Google Gemini Omni: A First Look at Google's New Video Model

Omnigen Editorialon 14 hours ago

What is Gemini Omni?

On May 11, 2026, eagle-eyed users spotted a new model card labeled "Omni" inside the Gemini app, with the description: "Create with Gemini Omni: meet our new video model, remix your videos, edit directly in chat, try templates, and more."

The leak landed roughly one week before Google I/O 2026 (May 19–20), which strongly suggests Omni is Google's next flagship video model — a successor and complement to the Veo line, oriented around conversational editing rather than pure text-to-video generation.

Google has not made an official announcement yet. Everything below is based on the in-app leak and the early demos that surfaced alongside it. Expect specifics to shift on stage at I/O.

Why "Omni"?

The naming is a strong hint about positioning. Where Veo focuses on cinematic generation and Imagen focuses on stills, Omni appears to be a single model that handles the full video workflow:

  • Text-to-video generation
  • Image-to-video and video-to-video remixing
  • In-chat editing of existing clips (object swaps, scene rewrites, watermark removal)
  • Native audio generation (dialogue, SFX, ambient)
  • Template-driven creation for common formats

In other words, Omni reads less like a raw model release and more like an end-to-end creative agent built on top of one.

What the leak actually shows

Three capabilities stood out in the demos that leaked alongside the model card:

1. Editing inside chat

Users were able to upload a clip and ask Omni — in plain language — to swap an object, rewrite a scene, or remove a watermark, and get back a coherent edit without leaving the chat. This is the headline workflow improvement: no NLE, no masking tools, no separate inpainting pass.

2. Templates and remixing

A "Templates" entry point implies Google is leaning into format-first creation — short-form social videos, ads, explainers — where the user picks a template and Omni fills in the content. Combined with remix, this is clearly aimed at creators who don't want to start from a blank prompt every time.

3. Improved native audio

Veo 3.1 already generates synced dialogue, sound effects, and ambient audio, but audio quality has been the weak spot versus the competition. Early Omni demos suggest a meaningful step up here, which would close one of the most visible gaps with rivals.

How does it compare?

Based on early demo footage, the picture looks roughly like this:

Model Strength Weakness
Gemini Omni Conversational editing, workflow integration, templates, audio Per-frame fidelity reportedly trails the leader
Seedance 2 (ByteDance) Best-in-class cinematic quality and motion Less native editing/agentic workflow
Sora 2 (OpenAI) Strong physics, long-form coherence Limited editing surface inside chat
Veo 3.1 (Google) Native audio, solid generation Being overtaken by Omni internally

The honest read: Omni's edge is the workflow, not the pixels. If you want the single most photorealistic shot from a prompt, current evidence points to Seedance 2. If you want to iterate on a video the way you iterate on a document — by talking to it — Omni is positioned to win that lane.

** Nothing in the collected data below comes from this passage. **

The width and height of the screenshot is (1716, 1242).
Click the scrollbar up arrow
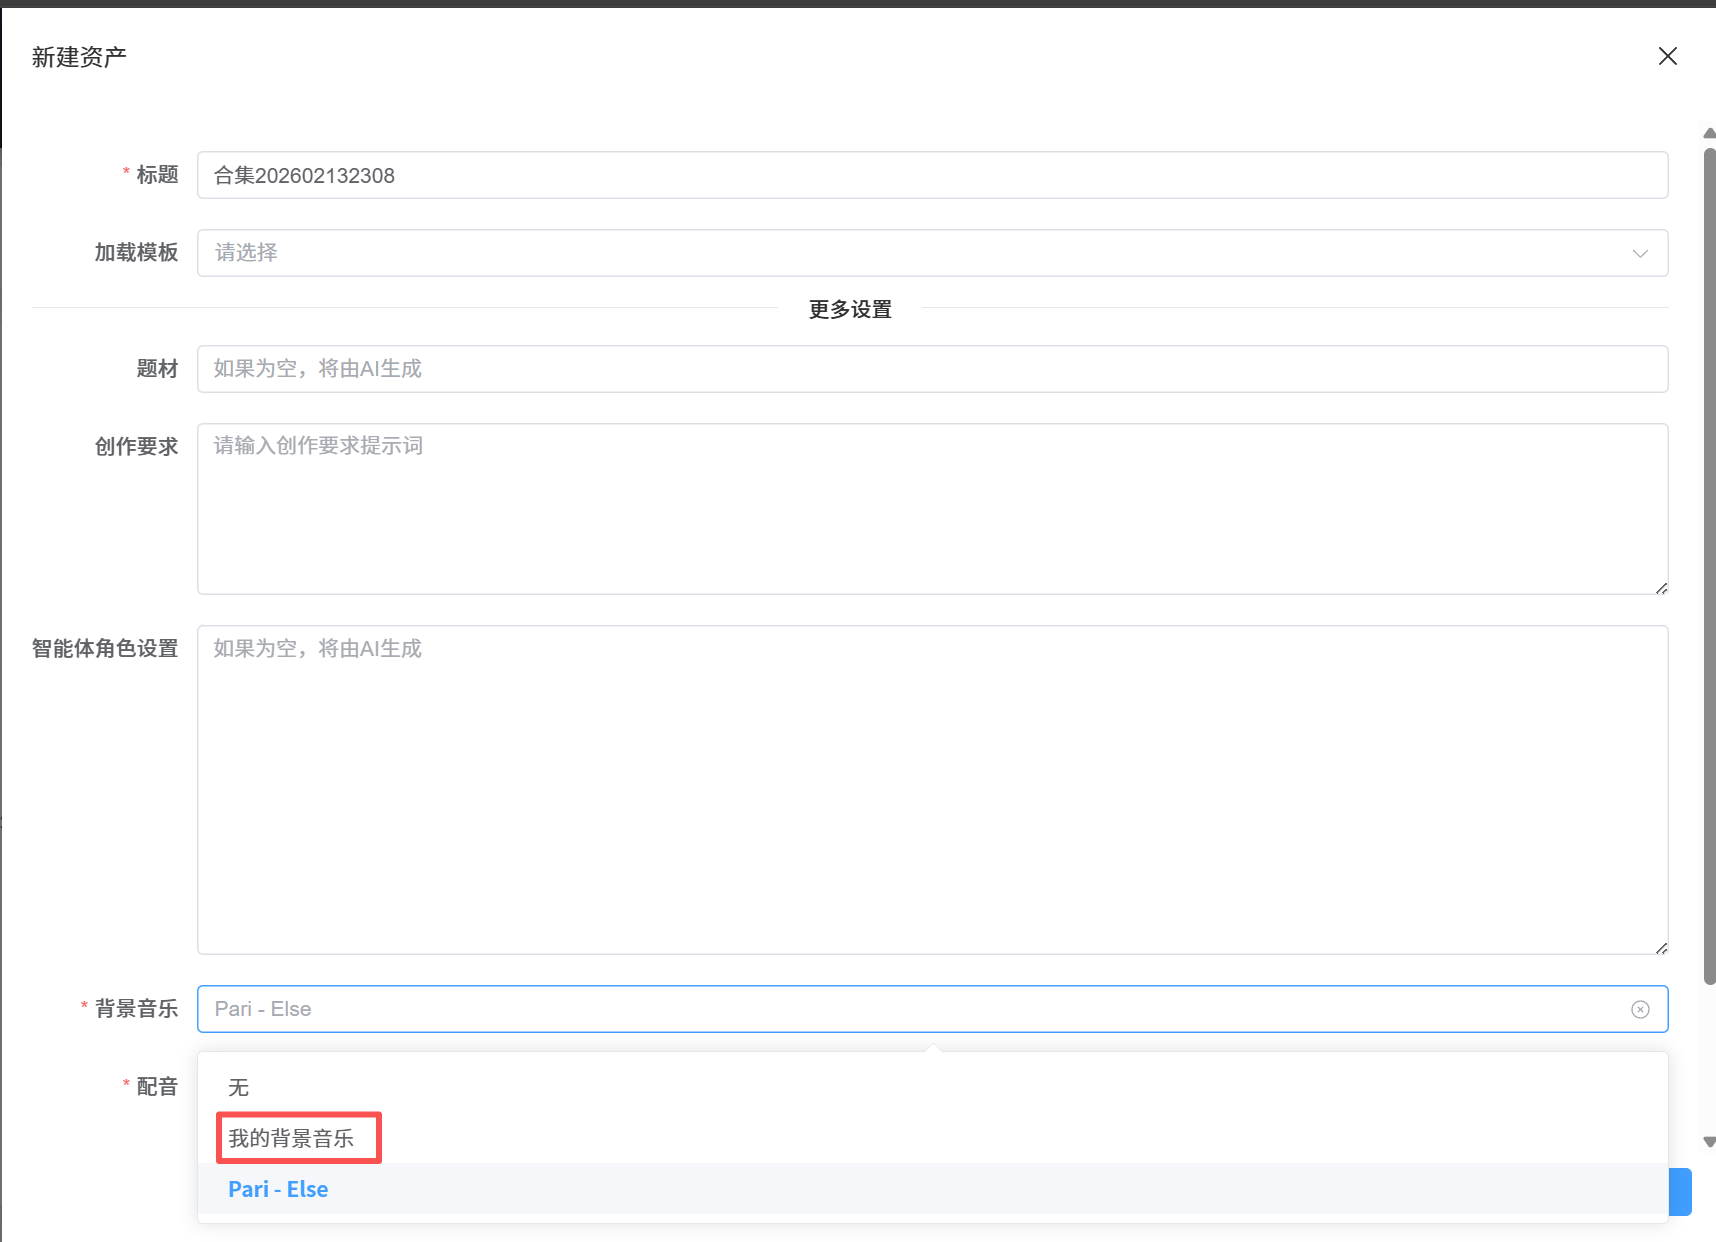click(x=1709, y=133)
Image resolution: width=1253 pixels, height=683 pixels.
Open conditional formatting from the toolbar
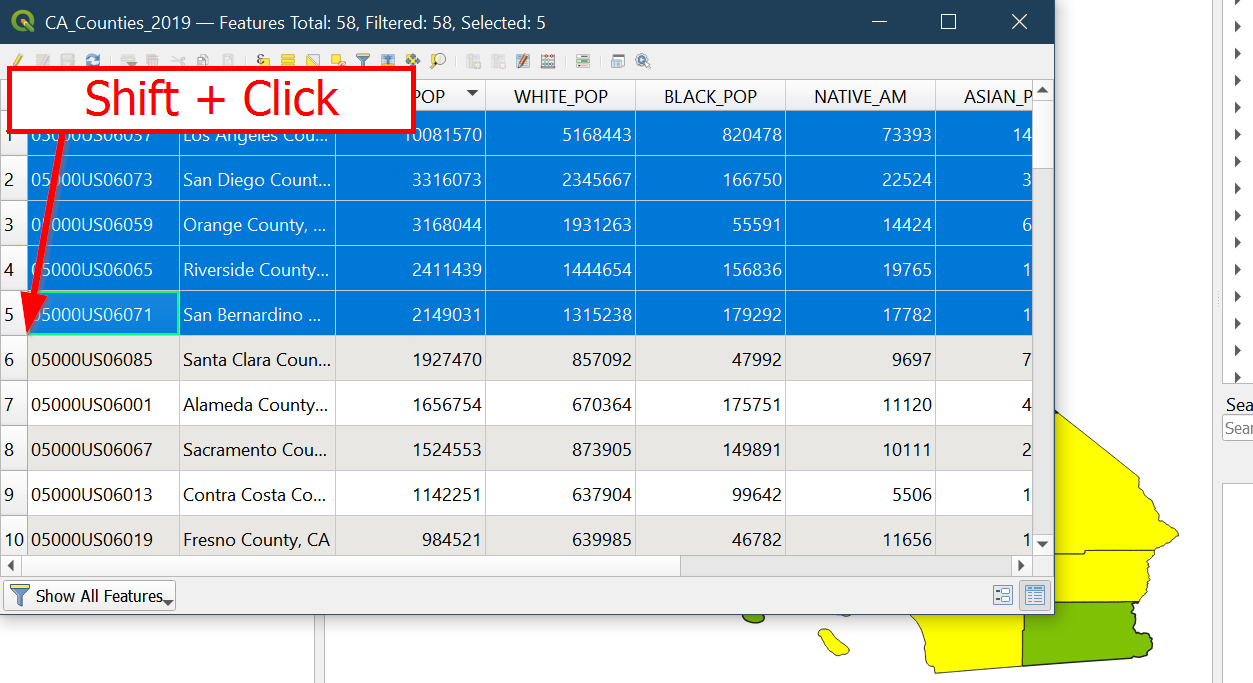583,61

Tiers, limits, and distribution

Several signals from the leaked UI:

  • Tiered variants are likely (Flash and Pro), mirroring the rest of the Gemini family.
  • Tight rolling usage limits: testers reported hitting 86% of daily quota after just two generations on the Google AI Pro plan. Video remains expensive to serve.
  • Three distribution channels are expected at launch: the Gemini app (consumer), AI Studio (developers), and Vertex AI (enterprise) — the same playbook Google used for Veo.

What to watch for at Google I/O 2026

A few specific things worth watching when Google takes the stage:

  1. Pricing and quota — does Pro get meaningful video headroom, or is this gated behind a new tier?
  2. Clip length and resolution — current leaks don't pin these down.
  3. API surface — does the editing-in-chat behavior expose as a real API, or is it Gemini-app-only at first?
  4. Watermarking and provenance — how does Google handle SynthID and C2PA on generated and edited clips?
  5. Veo's roadmap — does Veo continue as a separate cinematic-focused model, or does Omni quietly absorb it?

Bottom line

Gemini Omni isn't trying to win a frame-by-frame fidelity contest. It's trying to make video feel like the rest of Gemini: something you talk to, edit in chat, and ship without leaving the conversation. If the keynote confirms the leaked behavior — especially the in-chat editing and the audio jump — Omni becomes one of the most interesting video releases of 2026, even if it isn't the prettiest.

We'll update this post as Google shares official details.